To run this test you type vendor/bin/phpunit tests/ in the terminal. If everything is fine, PHPUnit shows a green result and the number of passing tests; if there is a defect in the method, it reports in detail which line expected which value and what was actually returned, which dramatically speeds up tracking down the cause.

Testing JavaScript functions with Jest

In frontend and Node.js projects the most popular testing tool is Jest. It stands out for its simple syntax and high speed, and it requires almost no configuration to get started. In the example below we see a JavaScript function and its Jest test; here the describe block groups related tests together, while the test function describes a single case.

// math.js
function add(a, b) {
  return a + b;
}
module.exports = { add };

// math.test.js
const { add } = require('./math');

describe('add function', () => {
  test('adds two positive numbers', () => {
    // Arrange & Act
    const result = add(2, 3);
    // Assert
    expect(result).toBe(5);
  });
});

You run the tests with the npx jest command. Jest automatically discovers every file ending in .test.js, executes them and prints the results with colour highlighting. The expect and toBe pair plays exactly the same role here as an assertion does in PHPUnit, so moving between the two tools feels intuitive.

Mocks: replacing external dependencies

In real projects functions often reach out to a database, an external API or a payment system. Running such dependencies for real in every test would be slow and unreliable, so a mock, or fake, is substituted in their place. A mock is a controlled object that looks like the real dependency but returns predetermined results. For example, by mocking the method that fetches a user from the database, you guarantee that it always returns the same test user; the test then verifies only its own logic and does not depend on the state of an external system.
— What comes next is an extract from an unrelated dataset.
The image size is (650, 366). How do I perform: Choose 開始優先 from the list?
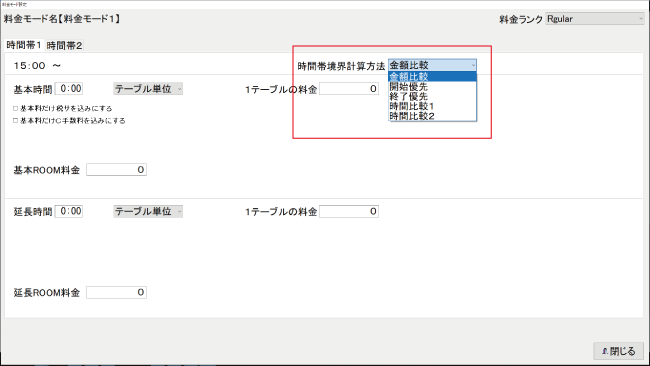432,86
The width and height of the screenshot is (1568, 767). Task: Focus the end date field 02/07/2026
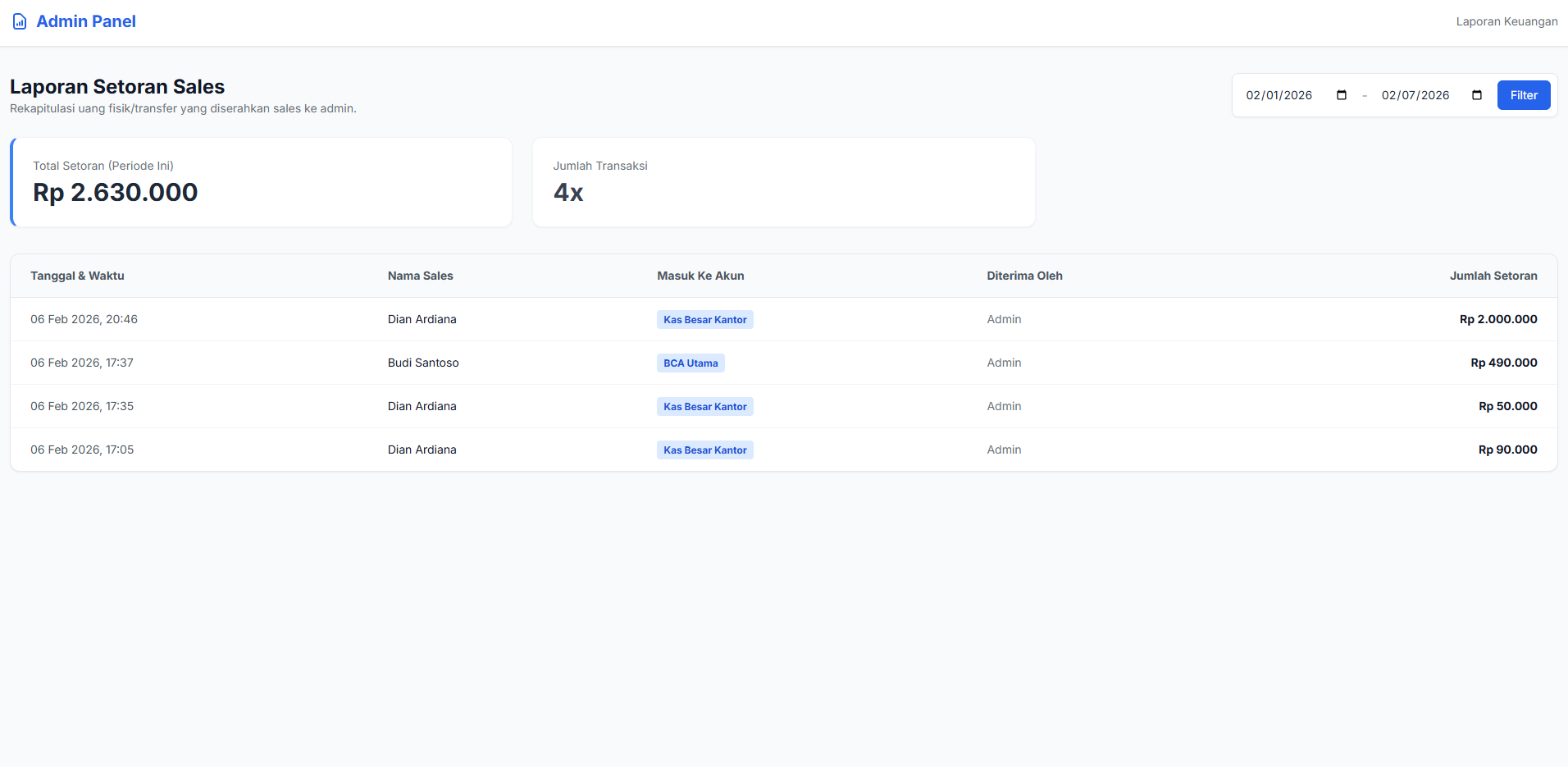click(1415, 95)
In Jest this is done with jest.fn(), and in PHPUnit with createMock().

Coverage and a brief look at TDD

Code coverage is a metric that shows what percentage of your code lines were executed during the tests. PHPUnit generates such a report with the --coverage-html flag and Jest with the --coverage flag, and both clearly highlight which lines were never tested at all. It is worth stressing that a high coverage percentage does not by itself guarantee quality, but low coverage reliably exposes dangerous untested zones. Test-Driven Development (TDD) is an approach in which you first write a test, watch it fail as expected, then write the minimal code that makes it pass, and only afterwards clean the code up. This cycle forces you to design code that is simple and easy to test right from the start.

When and how to actually write tests

You do not need to test absolutely everything, and trying to is often counterproductive. You should first test functions with complex business logic, many conditions and calculations, because that is exactly where bugs appear most frequently. If you have found and fixed a bug, it is extremely valuable to write a test that reproduces that exact bug, since it guarantees the bug will not silently return in the future. Most importantly, turn writing tests into a habit: if you write a test alongside each new function you create, over time your project develops a dependable safety net and every later change becomes far less stressful.